Stored data:
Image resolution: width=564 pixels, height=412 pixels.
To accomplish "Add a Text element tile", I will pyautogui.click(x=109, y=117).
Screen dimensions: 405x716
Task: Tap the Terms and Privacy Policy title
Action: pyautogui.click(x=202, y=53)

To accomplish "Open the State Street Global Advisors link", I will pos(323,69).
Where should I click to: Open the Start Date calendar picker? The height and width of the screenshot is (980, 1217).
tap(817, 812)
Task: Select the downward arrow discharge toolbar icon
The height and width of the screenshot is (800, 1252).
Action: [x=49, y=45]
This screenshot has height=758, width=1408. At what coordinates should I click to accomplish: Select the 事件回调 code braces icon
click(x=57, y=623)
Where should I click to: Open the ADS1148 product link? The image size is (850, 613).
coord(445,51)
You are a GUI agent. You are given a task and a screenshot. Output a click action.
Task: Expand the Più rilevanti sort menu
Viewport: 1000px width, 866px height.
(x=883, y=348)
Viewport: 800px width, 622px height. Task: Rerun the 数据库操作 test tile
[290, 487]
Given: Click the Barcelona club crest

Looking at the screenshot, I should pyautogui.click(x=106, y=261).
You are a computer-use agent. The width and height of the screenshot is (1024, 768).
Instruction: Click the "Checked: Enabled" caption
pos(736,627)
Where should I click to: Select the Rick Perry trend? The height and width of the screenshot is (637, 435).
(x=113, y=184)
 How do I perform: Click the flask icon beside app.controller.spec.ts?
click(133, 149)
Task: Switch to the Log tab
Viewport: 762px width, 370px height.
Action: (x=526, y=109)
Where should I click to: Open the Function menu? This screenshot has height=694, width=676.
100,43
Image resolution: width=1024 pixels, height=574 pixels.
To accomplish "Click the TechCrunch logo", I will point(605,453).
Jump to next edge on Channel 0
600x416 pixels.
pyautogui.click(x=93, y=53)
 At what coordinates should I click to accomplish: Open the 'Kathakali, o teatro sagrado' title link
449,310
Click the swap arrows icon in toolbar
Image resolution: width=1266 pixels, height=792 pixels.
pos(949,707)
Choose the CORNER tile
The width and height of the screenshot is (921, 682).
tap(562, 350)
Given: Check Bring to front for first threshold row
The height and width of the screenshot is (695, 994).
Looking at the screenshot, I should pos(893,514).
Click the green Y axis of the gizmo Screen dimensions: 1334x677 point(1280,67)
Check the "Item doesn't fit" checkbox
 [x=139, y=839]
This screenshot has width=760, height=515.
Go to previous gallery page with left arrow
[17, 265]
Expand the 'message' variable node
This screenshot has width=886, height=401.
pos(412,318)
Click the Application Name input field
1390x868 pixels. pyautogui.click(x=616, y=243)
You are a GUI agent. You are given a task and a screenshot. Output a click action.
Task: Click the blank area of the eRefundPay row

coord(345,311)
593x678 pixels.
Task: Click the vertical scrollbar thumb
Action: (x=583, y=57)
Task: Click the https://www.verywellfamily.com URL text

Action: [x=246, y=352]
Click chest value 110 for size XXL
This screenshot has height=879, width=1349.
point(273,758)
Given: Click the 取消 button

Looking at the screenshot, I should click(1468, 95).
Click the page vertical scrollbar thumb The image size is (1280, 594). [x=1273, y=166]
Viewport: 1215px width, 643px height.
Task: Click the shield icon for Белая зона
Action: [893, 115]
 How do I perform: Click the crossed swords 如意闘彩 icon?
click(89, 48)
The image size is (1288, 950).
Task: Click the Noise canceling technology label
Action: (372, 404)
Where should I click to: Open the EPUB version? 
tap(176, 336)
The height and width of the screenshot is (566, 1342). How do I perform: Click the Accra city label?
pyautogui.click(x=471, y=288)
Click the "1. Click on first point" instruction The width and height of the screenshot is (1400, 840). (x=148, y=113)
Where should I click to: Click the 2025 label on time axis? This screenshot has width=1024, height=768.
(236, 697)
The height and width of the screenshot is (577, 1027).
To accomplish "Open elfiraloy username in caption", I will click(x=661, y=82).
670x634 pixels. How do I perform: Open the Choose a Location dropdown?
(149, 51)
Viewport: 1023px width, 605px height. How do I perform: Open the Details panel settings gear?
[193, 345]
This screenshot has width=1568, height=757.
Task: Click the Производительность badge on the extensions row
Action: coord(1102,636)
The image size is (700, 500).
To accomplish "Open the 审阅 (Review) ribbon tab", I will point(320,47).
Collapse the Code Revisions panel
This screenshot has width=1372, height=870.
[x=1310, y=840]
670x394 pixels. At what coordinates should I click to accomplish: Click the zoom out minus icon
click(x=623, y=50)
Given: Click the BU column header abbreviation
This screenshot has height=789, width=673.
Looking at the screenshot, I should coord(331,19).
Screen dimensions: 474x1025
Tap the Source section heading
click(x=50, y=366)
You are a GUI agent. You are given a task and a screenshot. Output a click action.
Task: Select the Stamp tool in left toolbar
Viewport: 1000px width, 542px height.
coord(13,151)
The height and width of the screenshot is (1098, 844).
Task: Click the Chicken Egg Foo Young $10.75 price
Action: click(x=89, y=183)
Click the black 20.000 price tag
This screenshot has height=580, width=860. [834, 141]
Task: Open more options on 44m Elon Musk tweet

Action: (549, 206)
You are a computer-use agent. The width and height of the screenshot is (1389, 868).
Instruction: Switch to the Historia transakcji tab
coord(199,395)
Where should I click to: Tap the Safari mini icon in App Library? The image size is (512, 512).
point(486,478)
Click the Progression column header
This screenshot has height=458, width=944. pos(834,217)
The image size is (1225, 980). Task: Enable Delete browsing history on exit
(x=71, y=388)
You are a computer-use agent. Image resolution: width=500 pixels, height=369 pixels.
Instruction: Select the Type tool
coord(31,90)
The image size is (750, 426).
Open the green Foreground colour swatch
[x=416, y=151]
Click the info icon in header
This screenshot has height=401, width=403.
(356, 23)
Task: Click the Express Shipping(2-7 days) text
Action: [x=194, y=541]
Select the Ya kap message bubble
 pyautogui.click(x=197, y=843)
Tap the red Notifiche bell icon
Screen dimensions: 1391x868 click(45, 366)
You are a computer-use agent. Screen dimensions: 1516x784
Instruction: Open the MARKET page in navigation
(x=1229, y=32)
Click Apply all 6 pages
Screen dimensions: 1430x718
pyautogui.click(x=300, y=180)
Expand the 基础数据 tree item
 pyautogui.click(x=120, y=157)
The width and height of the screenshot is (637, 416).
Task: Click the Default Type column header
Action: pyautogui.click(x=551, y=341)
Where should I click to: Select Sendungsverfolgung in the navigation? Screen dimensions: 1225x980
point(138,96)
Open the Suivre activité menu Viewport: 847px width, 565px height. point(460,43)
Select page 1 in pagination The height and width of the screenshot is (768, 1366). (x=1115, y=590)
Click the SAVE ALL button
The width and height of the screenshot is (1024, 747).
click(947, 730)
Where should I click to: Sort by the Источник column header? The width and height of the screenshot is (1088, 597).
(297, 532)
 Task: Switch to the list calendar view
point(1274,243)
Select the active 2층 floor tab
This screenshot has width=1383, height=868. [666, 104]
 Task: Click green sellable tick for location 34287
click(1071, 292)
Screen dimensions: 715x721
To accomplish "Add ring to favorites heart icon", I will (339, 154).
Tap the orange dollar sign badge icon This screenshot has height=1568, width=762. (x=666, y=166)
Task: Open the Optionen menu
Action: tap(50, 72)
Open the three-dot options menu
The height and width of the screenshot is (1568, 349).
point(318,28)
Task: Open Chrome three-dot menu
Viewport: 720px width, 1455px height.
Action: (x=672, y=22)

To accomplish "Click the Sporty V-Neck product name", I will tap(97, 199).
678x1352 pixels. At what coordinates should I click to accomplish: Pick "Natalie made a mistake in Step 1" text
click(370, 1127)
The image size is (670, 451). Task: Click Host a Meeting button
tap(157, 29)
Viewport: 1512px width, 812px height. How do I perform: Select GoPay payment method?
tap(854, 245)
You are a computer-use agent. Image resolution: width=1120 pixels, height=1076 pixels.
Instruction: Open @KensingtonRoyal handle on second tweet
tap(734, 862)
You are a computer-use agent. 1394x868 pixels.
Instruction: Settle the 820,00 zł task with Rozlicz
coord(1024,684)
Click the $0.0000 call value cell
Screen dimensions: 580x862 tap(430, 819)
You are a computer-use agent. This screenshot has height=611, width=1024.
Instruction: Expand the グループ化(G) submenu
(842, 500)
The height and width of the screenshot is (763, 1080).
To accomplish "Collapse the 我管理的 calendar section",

**Work instructions:** Beginning with the line that has "The height and width of the screenshot is (695, 994)." and ending with the line that has "Collapse the Code Revisions panel", set down the lines above exactly and include no others.

**Your response:**
The height and width of the screenshot is (695, 994).
Looking at the screenshot, I should pos(893,514).
Click the green Y axis of the gizmo Screen dimensions: 1334x677 point(1280,67)
Check the "Item doesn't fit" checkbox
 [x=139, y=839]
This screenshot has width=760, height=515.
Go to previous gallery page with left arrow
[17, 265]
Expand the 'message' variable node
This screenshot has width=886, height=401.
pos(412,318)
Click the Application Name input field
1390x868 pixels. pyautogui.click(x=616, y=243)
You are a GUI agent. You are given a task and a screenshot. Output a click action.
Task: Click the blank area of the eRefundPay row

coord(345,311)
593x678 pixels.
Task: Click the vertical scrollbar thumb
Action: (x=583, y=57)
Task: Click the https://www.verywellfamily.com URL text

Action: [x=246, y=352]
Click chest value 110 for size XXL
This screenshot has height=879, width=1349.
point(273,758)
Given: Click the 取消 button

Looking at the screenshot, I should click(1468, 95).
Click the page vertical scrollbar thumb The image size is (1280, 594). [x=1273, y=166]
Viewport: 1215px width, 643px height.
Task: Click the shield icon for Белая зона
Action: [893, 115]
 How do I perform: Click the crossed swords 如意闘彩 icon?
click(89, 48)
The image size is (1288, 950).
Task: Click the Noise canceling technology label
Action: (372, 404)
Where should I click to: Open the EPUB version? 
tap(176, 336)
The height and width of the screenshot is (566, 1342). How do I perform: Click the Accra city label?
pyautogui.click(x=471, y=288)
Click the "1. Click on first point" instruction The width and height of the screenshot is (1400, 840). (x=148, y=113)
Where should I click to: Click the 2025 label on time axis? This screenshot has width=1024, height=768.
(236, 697)
The height and width of the screenshot is (577, 1027).
To accomplish "Open elfiraloy username in caption", I will click(x=661, y=82).
670x634 pixels. How do I perform: Open the Choose a Location dropdown?
(149, 51)
Viewport: 1023px width, 605px height. How do I perform: Open the Details panel settings gear?
[193, 345]
This screenshot has width=1568, height=757.
Task: Click the Производительность badge on the extensions row
Action: coord(1102,636)
The image size is (700, 500).
To accomplish "Open the 审阅 (Review) ribbon tab", I will point(320,47).
Collapse the Code Revisions panel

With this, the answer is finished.